Last month our first blog on the 2013 Lloyd’s of London annual report was uploaded, giving an overview of the annual performance. In this blog we explore the specific lines of business within the Lloyd’s insurance market and highlight the strengths and weaknesses that have driven the overall performance.
Overall Lloyd’s experienced a remarkable 2013, with pre-tax profits of £3.2 billion, compared to £2.8 billion in 2012. The combined ratio also improved from 91.1% in 2012 to 86.8% in 2013. The two strong drivers of this impressive result were the absence of significant catastrophe events and a large release of prior year reserves of £1.6 billion. We will now discuss the performance of the seven lines of business written within Lloyd’s: reinsurance, property, casualty, marine, energy, motor, and aviation.
"Lloyd’s cyber liability market continues to grow in response to the greater demand for cyber cover, as the number of high profile cyber breach cases rise exponentially."

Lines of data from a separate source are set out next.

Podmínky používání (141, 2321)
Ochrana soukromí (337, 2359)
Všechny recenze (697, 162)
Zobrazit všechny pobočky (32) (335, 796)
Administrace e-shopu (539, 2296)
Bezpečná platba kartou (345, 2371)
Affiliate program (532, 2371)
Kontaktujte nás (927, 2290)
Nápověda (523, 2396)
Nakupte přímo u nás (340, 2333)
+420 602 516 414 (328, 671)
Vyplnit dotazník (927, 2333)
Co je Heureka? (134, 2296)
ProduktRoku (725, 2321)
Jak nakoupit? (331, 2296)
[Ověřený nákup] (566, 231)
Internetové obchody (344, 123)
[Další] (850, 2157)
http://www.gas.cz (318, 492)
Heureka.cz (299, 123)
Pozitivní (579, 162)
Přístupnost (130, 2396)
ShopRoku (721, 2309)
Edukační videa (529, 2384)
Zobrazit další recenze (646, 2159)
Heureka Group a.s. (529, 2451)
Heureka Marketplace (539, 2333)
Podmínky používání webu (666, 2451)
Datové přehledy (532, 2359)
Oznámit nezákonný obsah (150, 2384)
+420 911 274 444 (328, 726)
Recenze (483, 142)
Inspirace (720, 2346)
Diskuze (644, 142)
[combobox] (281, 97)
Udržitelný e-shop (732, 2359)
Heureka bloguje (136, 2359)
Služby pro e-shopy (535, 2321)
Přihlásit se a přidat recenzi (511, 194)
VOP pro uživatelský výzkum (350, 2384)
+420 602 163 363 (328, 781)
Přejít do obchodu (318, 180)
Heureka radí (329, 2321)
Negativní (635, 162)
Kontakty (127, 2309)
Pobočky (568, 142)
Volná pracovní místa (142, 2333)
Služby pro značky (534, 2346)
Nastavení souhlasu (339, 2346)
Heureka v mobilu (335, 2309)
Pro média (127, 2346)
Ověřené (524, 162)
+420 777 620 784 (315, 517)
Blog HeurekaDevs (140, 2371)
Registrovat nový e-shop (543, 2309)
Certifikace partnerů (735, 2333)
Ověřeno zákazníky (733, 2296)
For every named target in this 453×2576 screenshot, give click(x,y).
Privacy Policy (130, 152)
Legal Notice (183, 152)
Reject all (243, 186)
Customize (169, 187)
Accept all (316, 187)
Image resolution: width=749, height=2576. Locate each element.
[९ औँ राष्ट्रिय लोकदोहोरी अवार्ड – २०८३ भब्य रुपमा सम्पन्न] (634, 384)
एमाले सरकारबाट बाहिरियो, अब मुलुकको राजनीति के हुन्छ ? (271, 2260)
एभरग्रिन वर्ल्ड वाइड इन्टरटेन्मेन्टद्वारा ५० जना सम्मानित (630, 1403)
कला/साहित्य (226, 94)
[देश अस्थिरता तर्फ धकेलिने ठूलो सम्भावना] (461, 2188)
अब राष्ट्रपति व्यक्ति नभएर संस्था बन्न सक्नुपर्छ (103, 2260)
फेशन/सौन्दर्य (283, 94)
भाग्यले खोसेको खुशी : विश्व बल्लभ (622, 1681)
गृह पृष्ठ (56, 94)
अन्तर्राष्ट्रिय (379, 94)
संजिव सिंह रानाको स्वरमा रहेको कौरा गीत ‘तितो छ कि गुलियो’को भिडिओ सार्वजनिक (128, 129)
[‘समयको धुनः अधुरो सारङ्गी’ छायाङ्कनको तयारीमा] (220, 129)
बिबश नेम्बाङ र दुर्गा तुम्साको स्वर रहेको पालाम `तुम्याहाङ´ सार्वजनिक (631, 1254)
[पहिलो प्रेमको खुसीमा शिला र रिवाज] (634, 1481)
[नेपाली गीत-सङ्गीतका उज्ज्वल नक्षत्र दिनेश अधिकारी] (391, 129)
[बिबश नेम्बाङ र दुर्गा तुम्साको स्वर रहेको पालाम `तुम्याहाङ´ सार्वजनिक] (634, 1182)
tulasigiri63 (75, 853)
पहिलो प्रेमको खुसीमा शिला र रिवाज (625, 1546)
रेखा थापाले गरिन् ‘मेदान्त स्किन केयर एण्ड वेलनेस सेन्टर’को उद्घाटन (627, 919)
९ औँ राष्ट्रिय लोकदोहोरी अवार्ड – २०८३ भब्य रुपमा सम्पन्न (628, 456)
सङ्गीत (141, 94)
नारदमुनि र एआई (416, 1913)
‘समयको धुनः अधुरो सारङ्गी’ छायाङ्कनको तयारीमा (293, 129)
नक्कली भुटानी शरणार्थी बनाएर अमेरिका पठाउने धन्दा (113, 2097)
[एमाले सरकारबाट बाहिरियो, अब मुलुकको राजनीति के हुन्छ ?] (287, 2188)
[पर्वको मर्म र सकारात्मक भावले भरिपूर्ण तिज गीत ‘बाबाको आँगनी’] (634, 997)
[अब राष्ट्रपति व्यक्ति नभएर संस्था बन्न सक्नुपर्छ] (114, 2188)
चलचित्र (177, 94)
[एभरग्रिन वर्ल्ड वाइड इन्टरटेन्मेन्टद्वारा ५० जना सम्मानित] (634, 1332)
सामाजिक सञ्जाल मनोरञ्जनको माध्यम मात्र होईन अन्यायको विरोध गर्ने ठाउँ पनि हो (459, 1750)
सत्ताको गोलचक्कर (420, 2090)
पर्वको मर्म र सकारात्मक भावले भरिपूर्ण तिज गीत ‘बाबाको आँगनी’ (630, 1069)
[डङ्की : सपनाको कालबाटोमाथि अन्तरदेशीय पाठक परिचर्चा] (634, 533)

Reinsurance is the line of business with the highest gross written premium at £9.468 billion. Reinsurance classes include accident and health, casualty, motor, professional liability, with the predominant class being property. The overall combined ratio improved to 80.5%, from 91.0% in 2012. Positive performance can be attributed to favourable weather conditions such as an absence of hurricanes crossing the US coastline, which have led to below average natural catastrophe losses. Competition did, however, intensify during 2013 as more capital was drawn into the reinsurance market due to attractive returns relative to other sectors.
Lloyd’s property business saw an improvement in gross written premium and the combined ratio. The sector consists of a wide range of risks that are written worldwide. The low incidence of catastrophe losses benefited all major property lines, as with the reinsurance lines.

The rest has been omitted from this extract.